Tanpa sadar, aku selalu memerhatikan setiap tingkah lakumu. Cara kamu makan
yang sembarangan, dan terburu-buru. Cara kamu menyetir motor yang selalu pengen
cepet sampai, pagi-pagi kamu datang menjemputku, dan yang kamu tanyakan saat
pertama bertemu denganku adalah “Lo punya sisir gak?” aku langsung berpikiran
bahwa kamu belum mandi dan semua itu berhasil membuatku mengulum senyum.
“Semua anak
STM selalu bikin kaus mereka jadi tissue?”
Kamu terkekeh
mendengar pertanyaanku. “Iya gitu. Mereka simple sih, kaus bisa jadi tissue
makan, lap keringet sampe anduk mandi. Its
okay, mereka seneng-seneng aja,”
Kali ini aku
yang tertawa.
“Pantes mereka
gak bisa rapih,” kataku.
“Kebanyakan
sih gitu, orang dari cara berpakaian aja beda. Gue sendiri gak bisa make dasi
dengan benar,”
“Pake dasi?”
“Iya, mana ada
coba anak STM yang pake dasi? Orang tiap hari kerja rodi,” balasmu.
Aku menyeruput
cappucino float punyamu dengan cuek. Setelah
kupikir-pikir, mungkin ada benarnya juga. Kamu sendiri bekerja sebagai IT di
suatu perusahaan provider yang menurutku
tidak terlalu bertemu banyak orang jadi tidak akan berpengaruh dengan
penampilanmu.

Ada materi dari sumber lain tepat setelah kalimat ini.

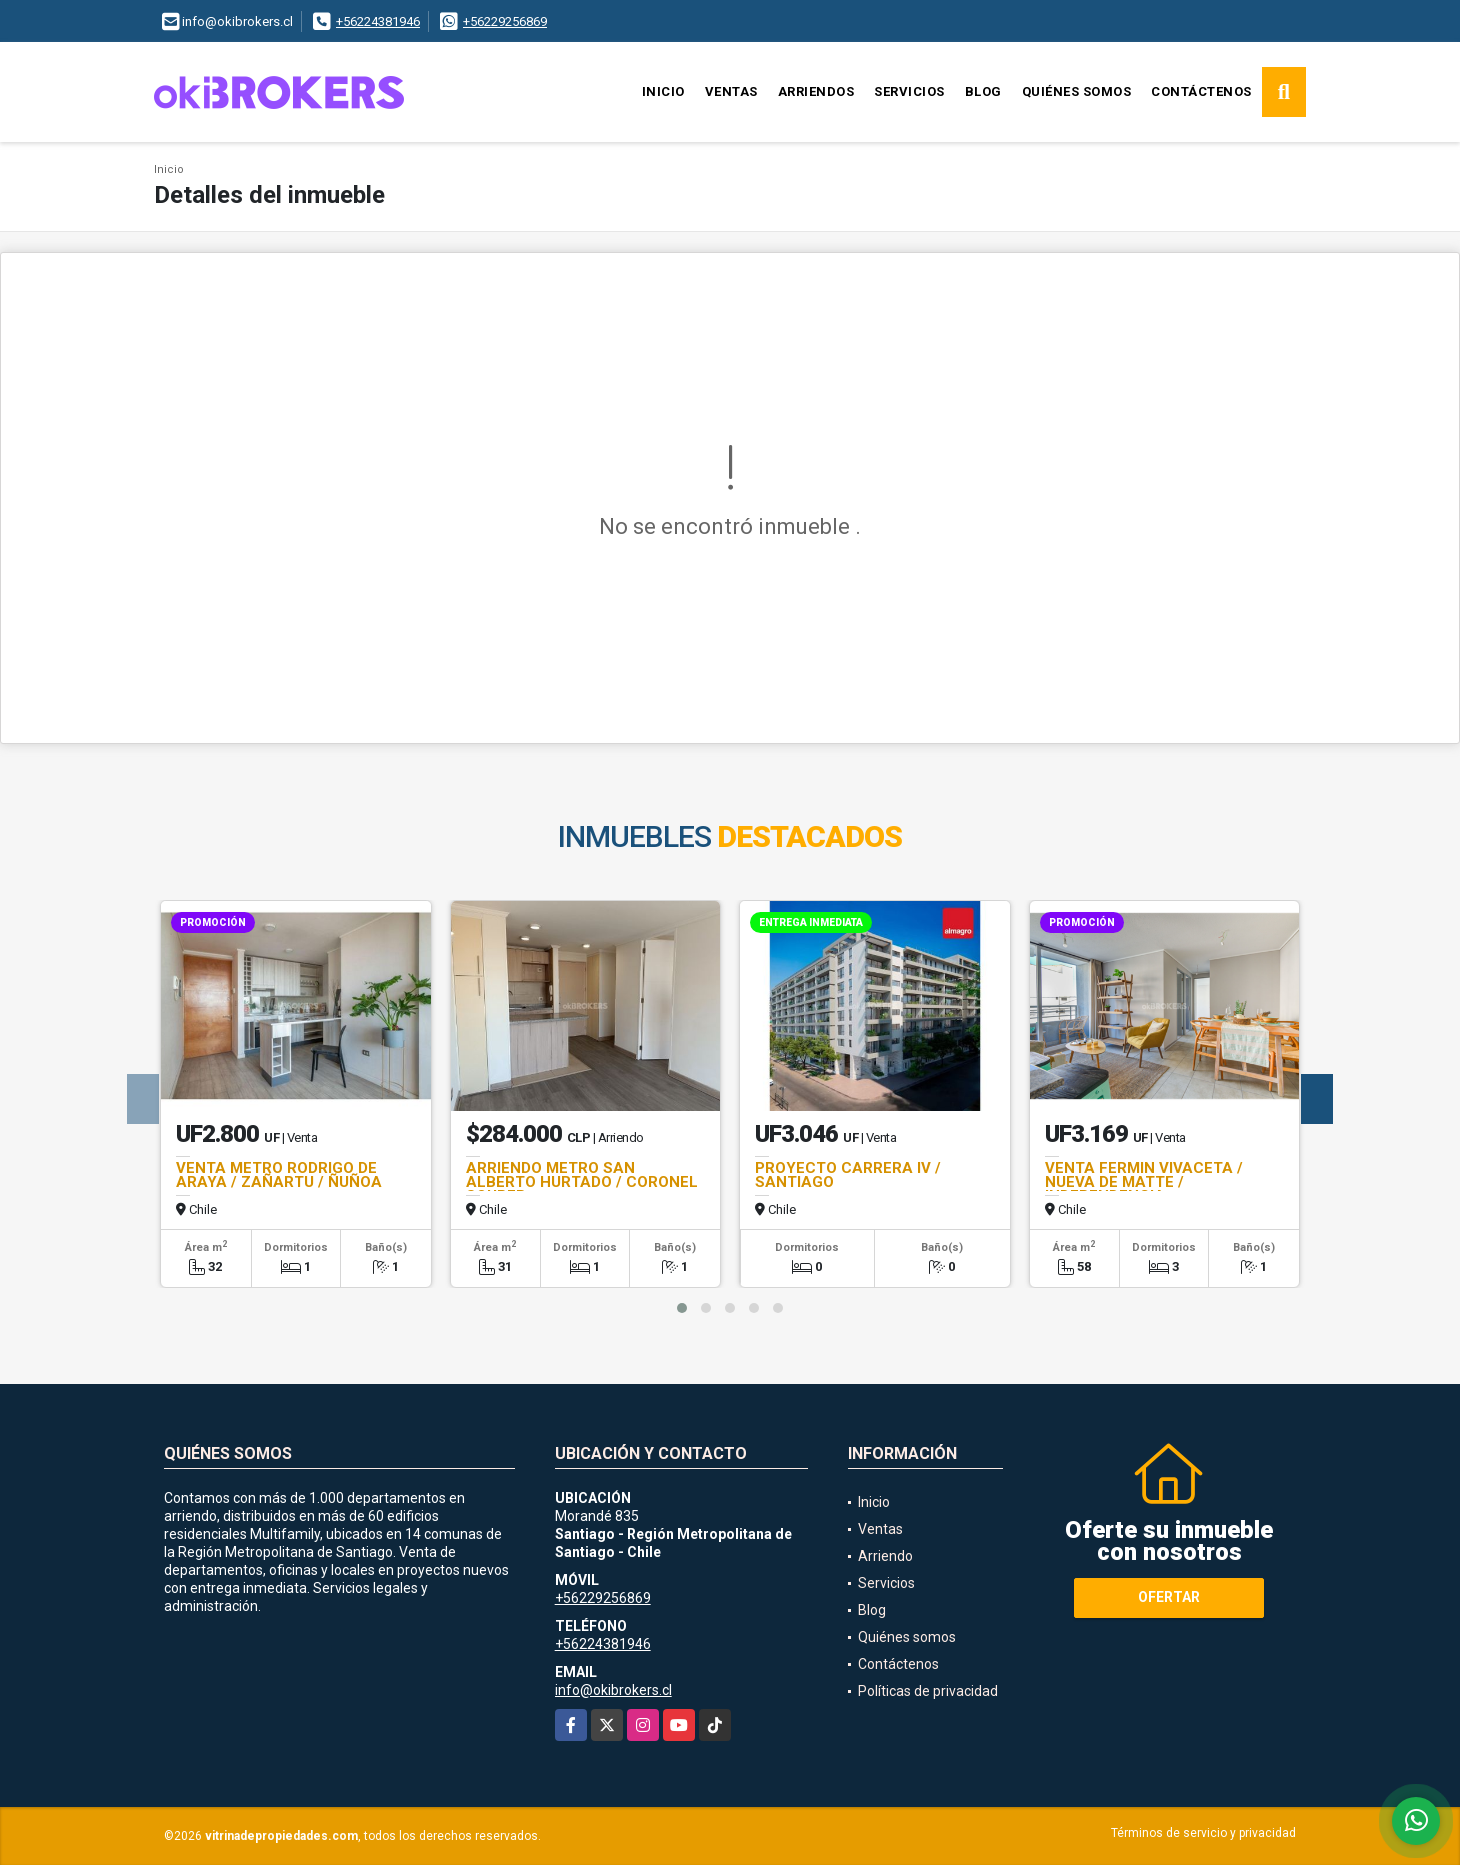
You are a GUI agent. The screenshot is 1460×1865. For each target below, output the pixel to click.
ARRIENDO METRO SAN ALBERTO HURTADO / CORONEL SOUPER (582, 1182)
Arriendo (885, 1556)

Toh, yang berhasil menatapmu dengan seksama hanya layar-layar
komputer.
“Oh iya gimana
kuliah lo?”
“Gue resign
dari kampus,”
“lho?”
Aku menemukan
senyummu lagi, ini seperti penawar khawatir. Dan perasaan itu mereda dalam
hitungan sepersekian detik.
“Hidup itu
mencari, kalo tersesat sama pencarian gapapa kan?”
Aku mencoba
mencerna kata-katamu barusan.
“Masih banyak
dosen, kampus, dan jurusan yang mau gue singgahi,” lanjutmu.
“Ka, hidup
kita ini pilihan, yang jadi masa depan kita adalah keputusan kita hari ini,”
“Yang gue
omongin barusan juga gue pikirin dulu,”
“Ini pasti
kepengaruh buku yang gue kasih itu ya?” aku ingat beberapa hari lalu aku
memberimu buku sebagai hadiah ulang tahunmu.
“Enggak
kepengaruh, tapi emang suka aja sama kata-katanya,”
Aku membulatkan
mulut. Hujan masih menjadi atmosfer pertemuan kita. Aku menikmati menit-menit
terakhir dari pertemuan ini sebelum kita meninggalkan meja dengan sebuah buku
bil.
“Jangan
khawatir, semua masih proses. Ketemu elo juga sebuah proses dari pertemanan,
makasih ya, udah jadi temen makan malem gue,” katamu.
Aku mengangguk
dan tersenyum.
Setelah ini
aku pulang, dan kamu harus pergi. Waktu yang sedikit ini membuat kita
benar-benar harus saling mengerti dimana harus menggunakan waktu sebaik-baiknya
untuk bercerita. Kini aku meenganggapmu teman cerita. Dan aku bersedia menjadi
pendengar yang baik.
“Nanti
kerjanya yang semangat ya,” aku berhasil membuat satu senyum lagi keluar dari
sudut bibirmu yanng menjadi sebuah kebahagiaan yang sederhana untukku.
Aku mengikuti
langkahmu, keluar dari sudut kafe.. menikmati sisa-sisa hujan.